- **SOURCE TEXT**:
Once reading the poem I realized that the dedications were to every type of person that Rich describes in the poem.  It also made me realize how little time people leave in their busy lives to read for enjoyment.  The times that people pick up a book to read a poem are as they skim a book at the library, sitting of the train to pass time from one destination to another or while at home in between caring for a young child.  All of the examples given show that people do not leave enough time to enjoy the work of poetry.  To fully enjoy a poem there should be no other distractions taking place while reading the poem.  

This poem made me see how the ordinariness of everyday tasks have taken over the time that use to be spent enjoying poetry.  It use to be that sitting down, in a peaceful setting and reading a poem was ordinary in itself.  Today, everyone’s lives have gotten so busy, that is just seems ordinary to be jumping form task to task, making no time for the enjoyment and ordinariness of reading.  I am guilty, just as much as every person Rich describes in her poem, and it makes me want to make more time in my life to sit down in a peaceful setting and enjoy the ordinariness of reading a poem or book for pure pleasure.    

Language in "21 Love Poems"

I am most interested in the way Rich envisions language throughout these poems. In II, the speaker has written the poem of her life, but hesitates to show it to anyone. It does not seem to be out of dissatisfaction with the poem-- on the contrary, it seems to be because the poem too accurately describes her life for her to feel comfortable showing it off. At the end of V, though, she refers to civilization as an "act of translation, [a] half-world," which suggests the insufficiency of translation in referring to the world. She parts completely from the sentiment in II at the beginning of VII: "What kind of beast would turn its life into words?" This poem speaks of using words, and wonders how we live in them, but reaches no conclusion regarding the status of language's accuracy-- in fact, it ends in a question mark. In IX, she fears "this inarticulate life," is waiting "for a wind that will gently open this sheeted water/ for once," as it has not happened before-- as language has never done. Later, in reference to the same "inarticulate" lover, she writes, "You're telling me the story of your life/ for once, a tremor breaks the surface of your words./ The story of our lives becomes our lives" (XVIII). There is no longer a question of how or if words correspond to our lives, but instead a declaration that are lives are, in fact, our words. She concludes in XX that when she had previously tried to speak, she "was talking to [her] own soul." The conclusion seems finally to be that, if language corresponds to anything, it is the self who speaks it-- and here lies the seat of its power, but the power of the speaker as well-- like in "Power," "her wounds came from the same source as her power." It is not that the language of the poem in II revealed the secret of her life, but the "poem of [her] life" came to being through these words; the poem and the life become one and the same.

- **DATASET EXTRACT**:
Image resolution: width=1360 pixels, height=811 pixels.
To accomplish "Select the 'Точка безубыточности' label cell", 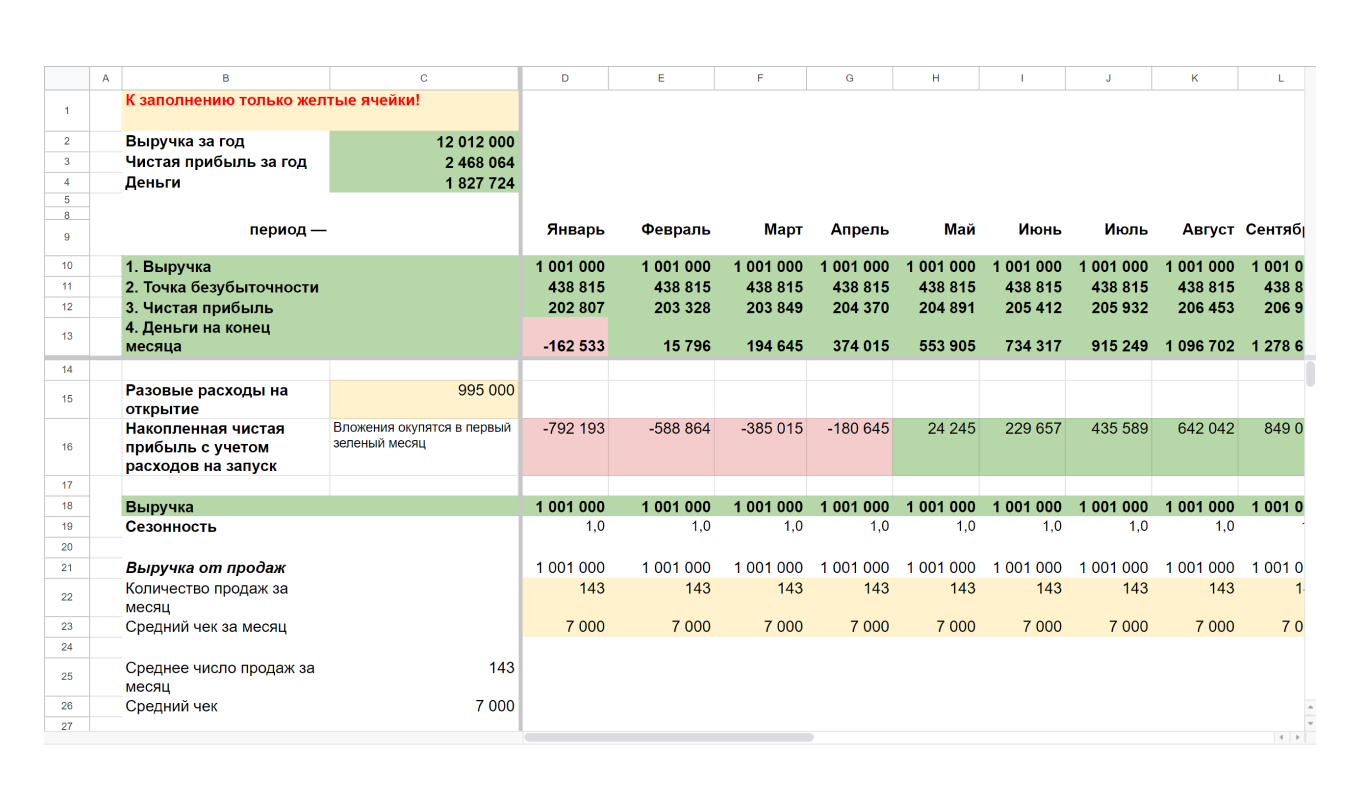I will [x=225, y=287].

* * *

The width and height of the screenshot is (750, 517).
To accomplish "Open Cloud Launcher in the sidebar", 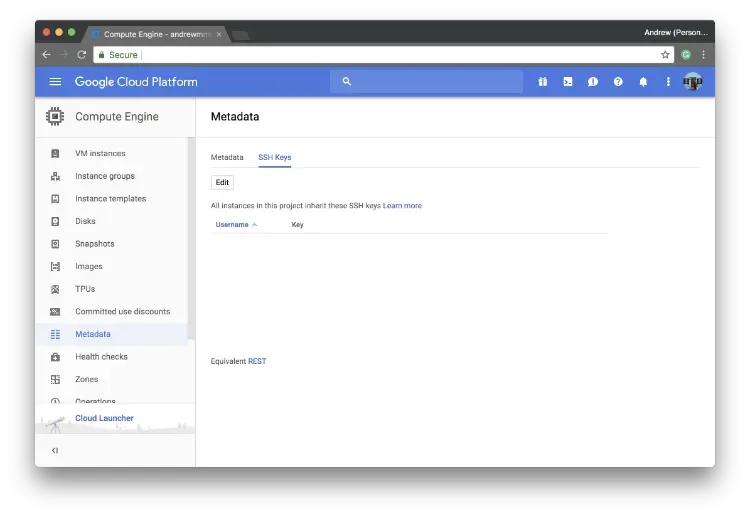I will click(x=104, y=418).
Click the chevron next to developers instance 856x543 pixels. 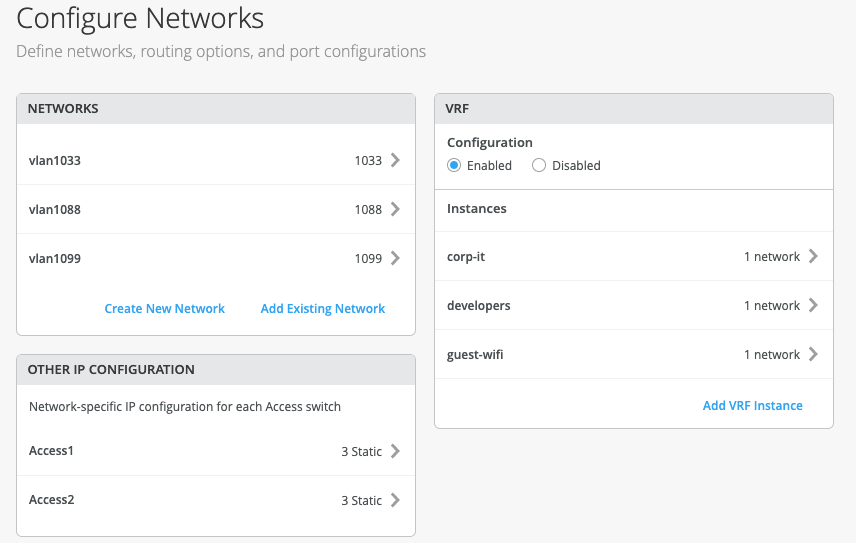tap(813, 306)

- **EXERCISES TO COMPLETE**:
A) Revise the passage on Rich's poems from "This poem made" up to and including "for pure pleasure.", putting "quiet place" in place of "peaceful setting".
B) Pick up the commentary on Rich's poems after its last sentence and carry it further.
The records can be set aside, as nothing here depends on them.

- **ANSWER SET**:
A)
This poem made me see how the ordinariness of everyday tasks have taken over the time that use to be spent enjoying poetry.  It use to be that sitting down, in a quiet place and reading a poem was ordinary in itself.  Today, everyone’s lives have gotten so busy, that is just seems ordinary to be jumping form task to task, making no time for the enjoyment and ordinariness of reading.  I am guilty, just as much as every person Rich describes in her poem, and it makes me want to make more time in my life to sit down in a quiet place and enjoy the ordinariness of reading a poem or book for pure pleasure.

B)
Dedications

I have chosen to write about Rich's last poem, "Dedications," from "An Atlas of the Difficult World." Honestly I don't have a whole lot to say about it, other than that I just really liked this poem. I liked how she was writing directly to the reader, as if she knew them personally, or at least well enough to know what they were doing as they read. More than that, I liked that I could very easily picture each scenario that she came up with, even though they were all very different from one another. I think my favorite scenario was the older man or woman, reading the poem "through your failing sight," (line 26) because I loved that image of an elderly person squinting through his or her thick glasses, refusing to stop reading because, as Rich says, "even the alphabet is precious" (line 28).
Thinking about this poem in the sense of "ordinary" and "unordinary," the entire thing is both or either, depending on the person reading it. To me, it is unordinary to think of myself pacing back and forth with a crying child on my shoulder as I read, but to any mother or father, that is as ordinary to them as waking up in the morning. Ordinariness in this poem changes from person to person, and all depends on the situations that those people find themselves in.

Sunday, April 15, 2012

Jam

I highly enjoyed the article.  All the symbolism... and irony.

Look at all of the problems my parents go through to see me.  They would be better off not wasting their time to come visit, only to be turned away because the nurses secretly don't want to deal with them, but want me to keep bringing in money for them.
Back when I was younger I was naive and stupid.  I didn't see the evil that lurked around me.  I didn't notice all of the hatred being aimed at me.  What danger I put myself into without even knowing.
Look at how much worse this paranoia, this disease  has grown.  I have only gotten worse, so much worse.
Why are they thinking about how to bring me away from this sanitarium?  I have been prevented from escaping this cruel world three times by this place.  If I am home, can I finally succeed?  They must be doing this because they want me to end this all.


Jam represents the sweet things in life.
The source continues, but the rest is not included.